No ensaio seguinte, “México: a globalização cultural numa cidade que se desintegra”, o autor deseja mostrar a vinculação entre a crise das megacidades e a crise do conhecimento social por meio de seus estudos realizados na Cidade do México (e parte em Buenos Aires e São Paulo). Para ele, a polifonia caótica das metrópoles influencia diretamente na construção discursiva e identitária do indivíduo, resultando em um processo de dissolução das monoidentidades. Essa constatação está no centro do embate entre a cultura transnacional desterritorializada e a resistência da intervenção estrangeira nas estruturas sociais locais. Neste momento, Canclini se apropria do termo “glocalização” para explicar as adaptações dos produtos globais às diferentes culturas locais a fim de compartilhar códigos comuns ao repertório dos sujeitos.
No terceiro capítulo, “Subúrbios pós-nacionais”, continua sua reflexão sobre a transnacionalização comercial e cultural projetada na construção de identidade, mas exemplifica suas afirmações por meio da submissão de países latino-americanos aos Estados Unidos. Nesse momento, Canclini traça um panorama histórico da indústria midiática americana – sobretudo do mercado cinematográfico – e reforça que essa hegemonia está totalmente atrelada à facilidade/agilidade de adaptação frente às mudanças tecnológicas e aos hábitos culturais. Além disso, relaciona a decadência audiovisual dos países latinos com o baixo grau de controle das redes de comunicação, desde a captação até a disseminação de conteúdo, e o despreparo para enxergar filmes enquanto produtos multimídias.
Por fim, no último capítulo, “Negociação, integração e desconexão”, Canclini disserta sobre um cenário de tríplice crise: na identidade, nas classes sociais e no popular. Para ele, os conflitos acontecem em diferentes níveis, e o contato do indivíduo com os produtos culturais populares torna-se negociável, superficial e passageiro. Como solução, vislumbra um “multiculturalismo democrático” a partir da compreensão e da modulação da cultura contemporânea junto a sua tensão entre a modernização acelerada e as críticas à modernidade.
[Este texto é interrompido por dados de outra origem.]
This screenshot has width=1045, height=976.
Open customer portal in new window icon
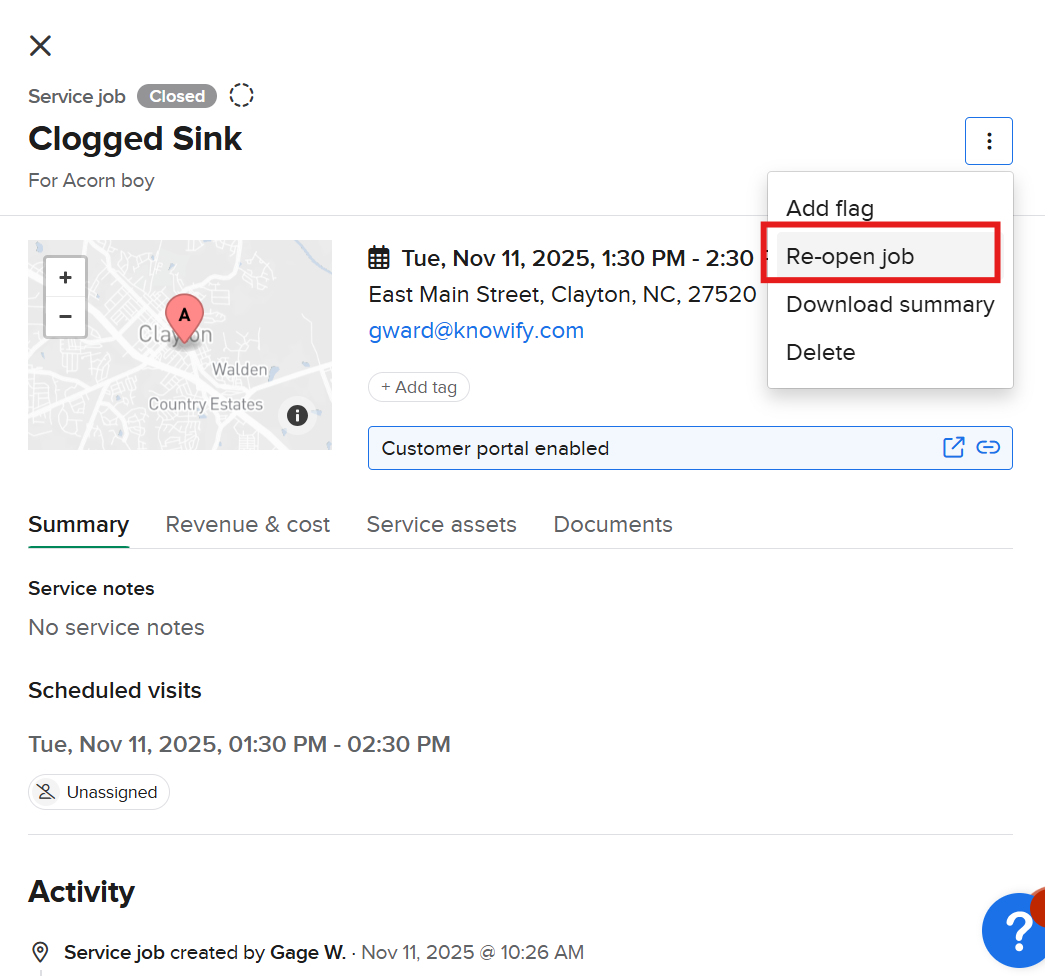tap(954, 447)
Ainda neste capítulo, o autor reforça a deficiência do Estado para lidar com os gradientes do consumo, da cultura e da cidadania que permeiam as relações humanas, afirmando que “as críticas às ações dos governos e as análises das mudanças socioculturais contidas neste livro buscam pensar a incapacidade das políticas para absorver o que está acontecendo na sociedade civil” (p. 247)
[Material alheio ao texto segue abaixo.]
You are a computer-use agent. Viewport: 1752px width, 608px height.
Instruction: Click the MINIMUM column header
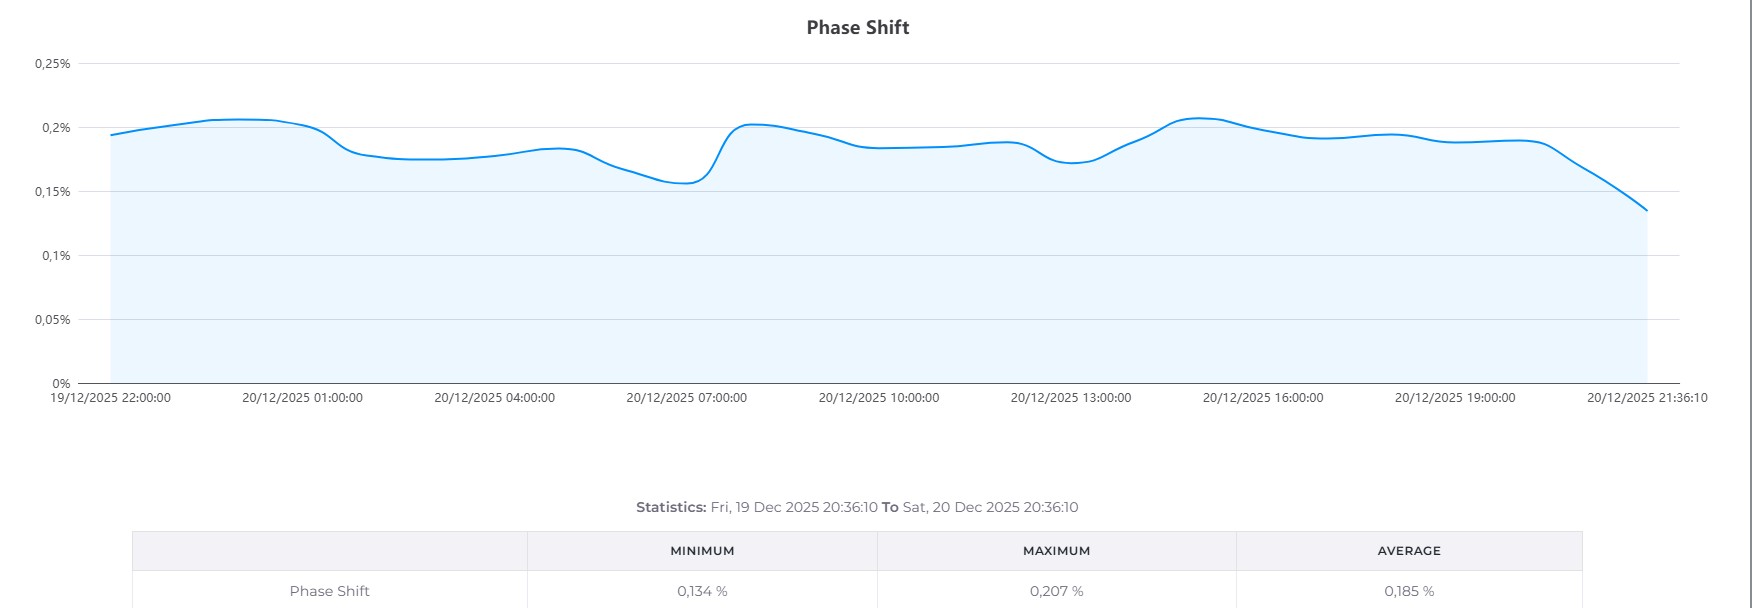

Em suma, o livro é um dos grandes referenciais teóricos para quem deseja trabalhar o consumo em paralelo ao exercício da cidadania sob uma perspectiva latino-americana. A proximidade com a realidade brasileira marcou um importante avanço no campo, trazendo grandes benefícios para o desenvolvimento dos estudos da comunicação e consumo, uma vez que pesquisadores se apoiavam principalmente em autores europeus cujo distanciamento dificultava a análise do objeto.
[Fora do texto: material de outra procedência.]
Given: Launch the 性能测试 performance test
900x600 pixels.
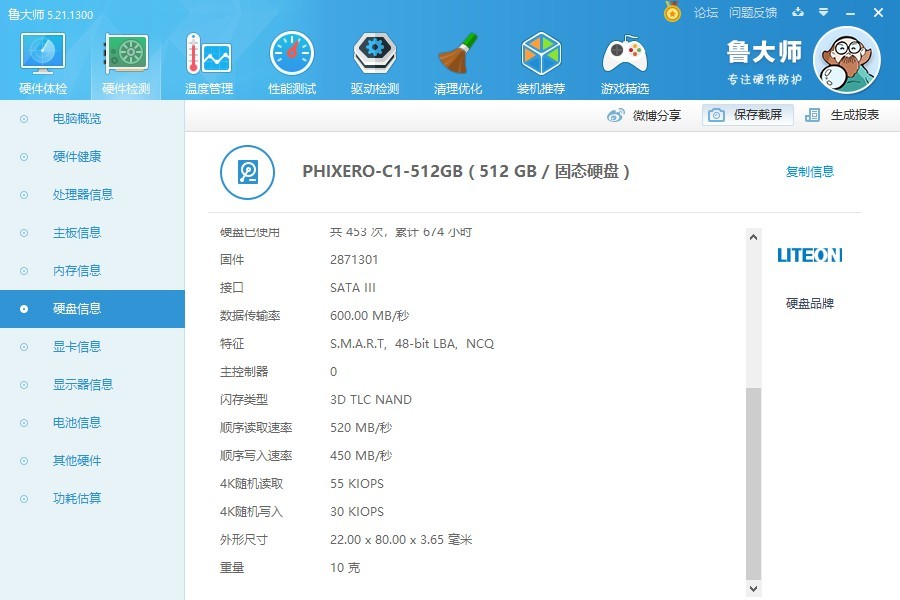Looking at the screenshot, I should click(291, 60).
Apesar de ser um livro antigo, levando-se em consideração as inúmeras transformações sociais e tecnológicas na comunicação, é possível afirmar que os apontamentos de Canclini ainda são extremamente relevantes e conseguem dialogar facilmente com temáticas atuais. Cada vez mais, como o próprio autor coloca, os estudos de consumo não devem se concentrar nas diferenças, mas, sim, no caráter agregador, híbrido, que baliza as relações entre os indivíduos.